ISSUES TO BE RESOLVED TO ADVANCE CLOUD-BASED NEUROIMAGING DATA RESOURCES
The economics of cloud-based computing for neuroimaging remain unclear, said Evans. He said it is up to platform providers to demonstrate that cloud computing, despite its relatively high cost, is more cost effective than a lab maintaining an entire compute infrastructure locally. Investigators will not make the commitment to the cloud unless they are guaranteed that it provides reliable and better services. However, funders, researchers, and institutions may all have different perspectives on cost and who should bear the cost, said Clare Mackay. For example, an institution may not be willing to pay the costs of managing data for multi-institutional projects, said Martone. In the end, solutions are needed that work across these three entities, said Mackay.
The cost of sustaining cloud infrastructure is another concern, said Barch. Although grants may pay for compute resources, the life cycle of grants may differ from the life cycle of data, she said. However, Marcus noted that the cloud offers tiers of storage, so that when a study shuts down, the data can be moved to a lower cost platform. Nonetheless, someone has to pay for this storage, and at this point it is not clear who is responsible for stewarding that process: the researcher, the institution, NIH, or some other organization, said Martone.
Gayle Wittenberg of Janssen R&D noted that in the genomics field, NIH established dbGaP to provide centralized government storage of data. Evans added that NIMH established the NDA3 to store and share data, including clinical and neuroimaging data. However, Stacia Friedman-Hill, acting program chief for the Biomarker and Intervention Development for Childhood-Onset Mental Disorders Branch of the Division of Translational Research at NIMH, suggested that the responsibility for archiving data may need to
___________________
2 For more information, see https://conp.ca (accessed November 11, 2019).
3 For more information, see https://nda.nih.gov (accessed November 12, 2019).
be shared between NDA and others in the community. Moreover, a solution is needed that includes investigators not funded by NIH, said Mackay.

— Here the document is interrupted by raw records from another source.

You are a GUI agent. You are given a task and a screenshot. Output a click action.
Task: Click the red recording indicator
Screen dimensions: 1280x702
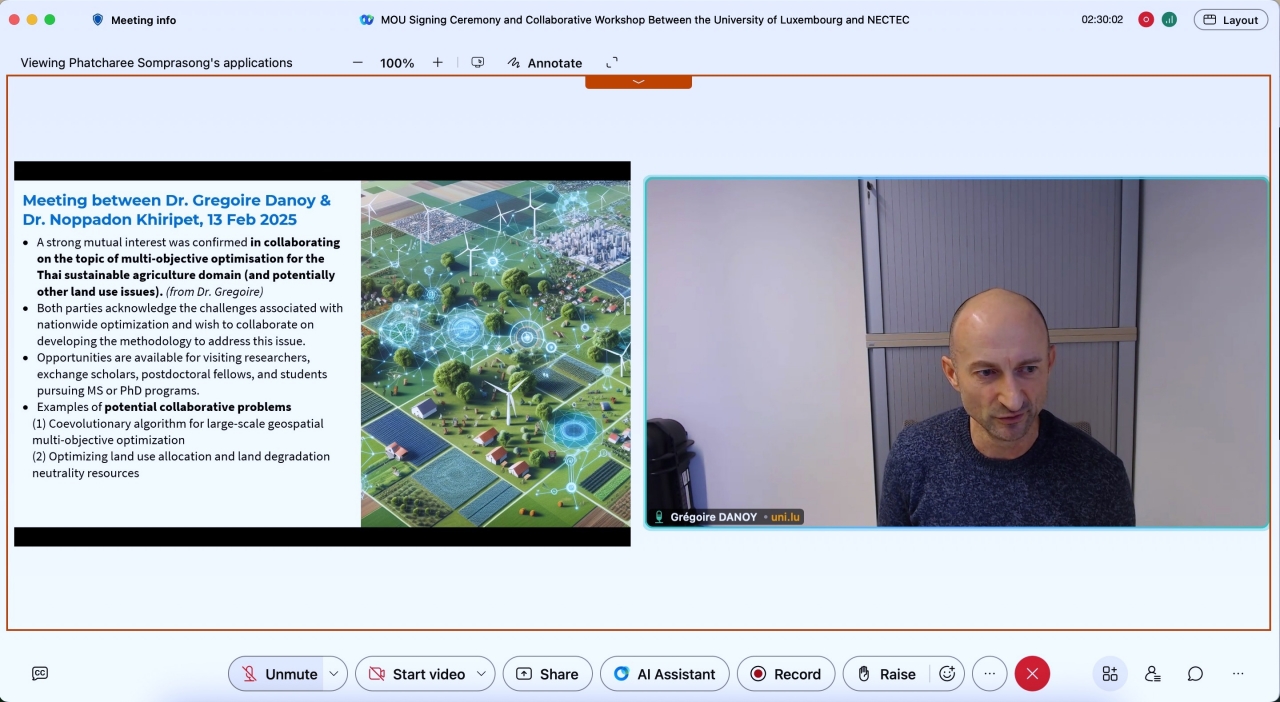(1146, 20)
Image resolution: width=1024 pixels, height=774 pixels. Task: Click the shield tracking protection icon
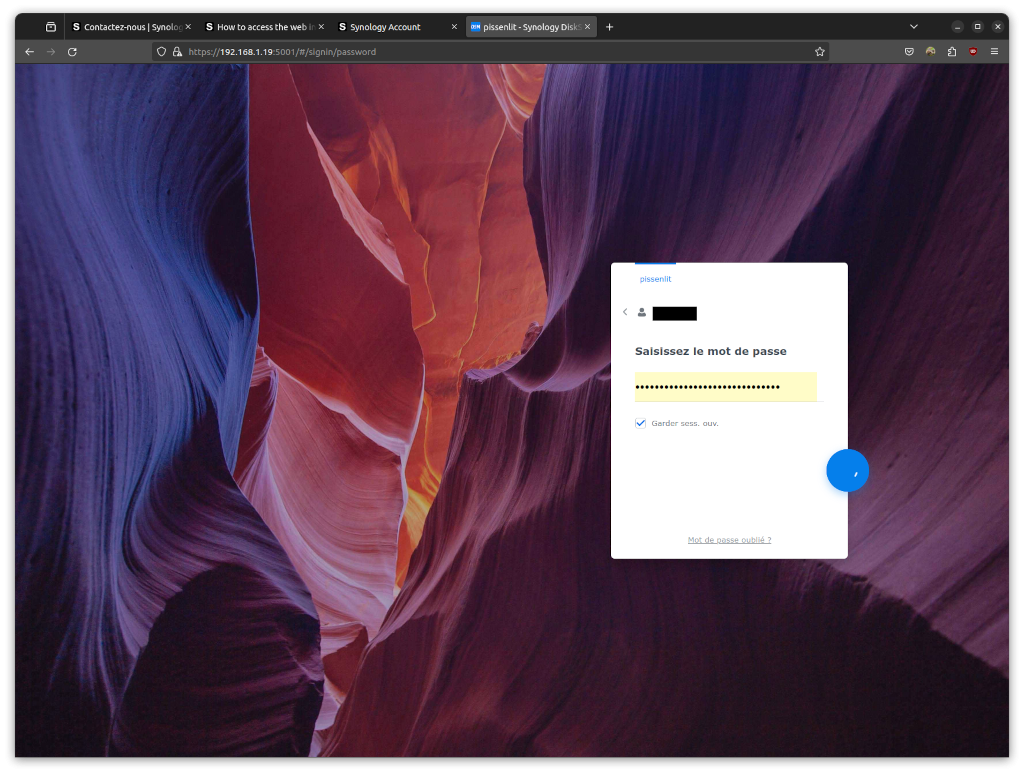(x=162, y=51)
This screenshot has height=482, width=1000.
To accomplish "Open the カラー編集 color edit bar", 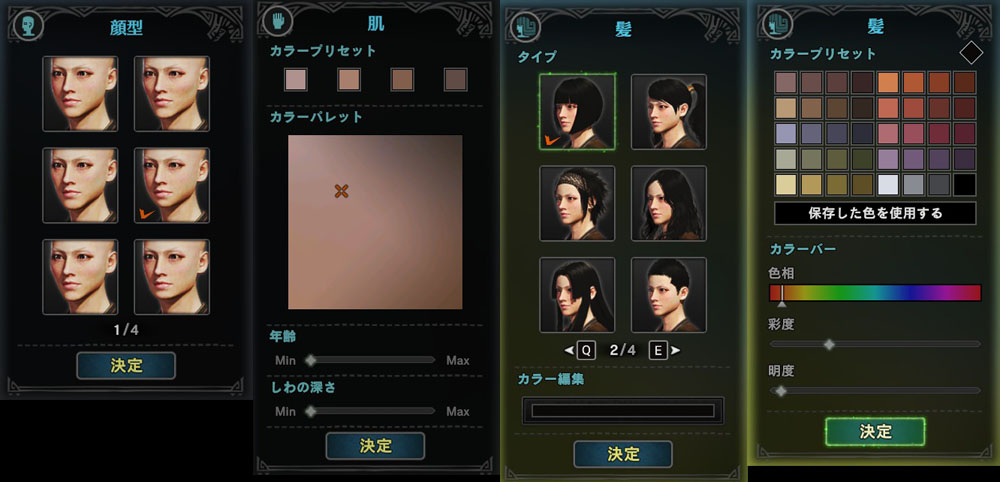I will coord(622,411).
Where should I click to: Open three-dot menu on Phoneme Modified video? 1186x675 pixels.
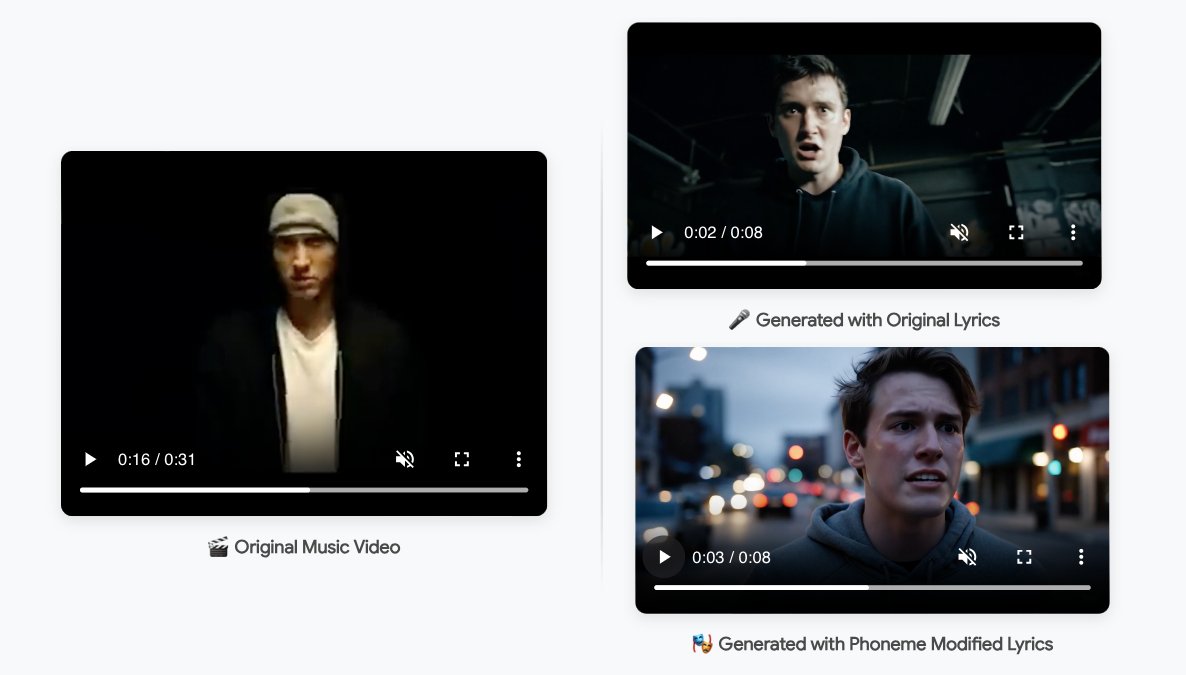[x=1080, y=557]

Martone suggested that a framework or succession plan needs to be laid out for maintaining neuroimaging data. Given the proliferation of data, frameworks are also needed to evaluate which datasets are most valuable or most difficult to replace and prioritize those that should be archived and for how long, said Milham. Randal Burns added that guidelines for prioritizing data for preservation should include reproducibility, that is, whether data and analytical methods have been published. Friedman-Hill added that while neuroimaging technology changes so rapidly that data may become obsolete, she believes there are scientific reasons to preserve some of the older data, which may be useful for epidemiological studies.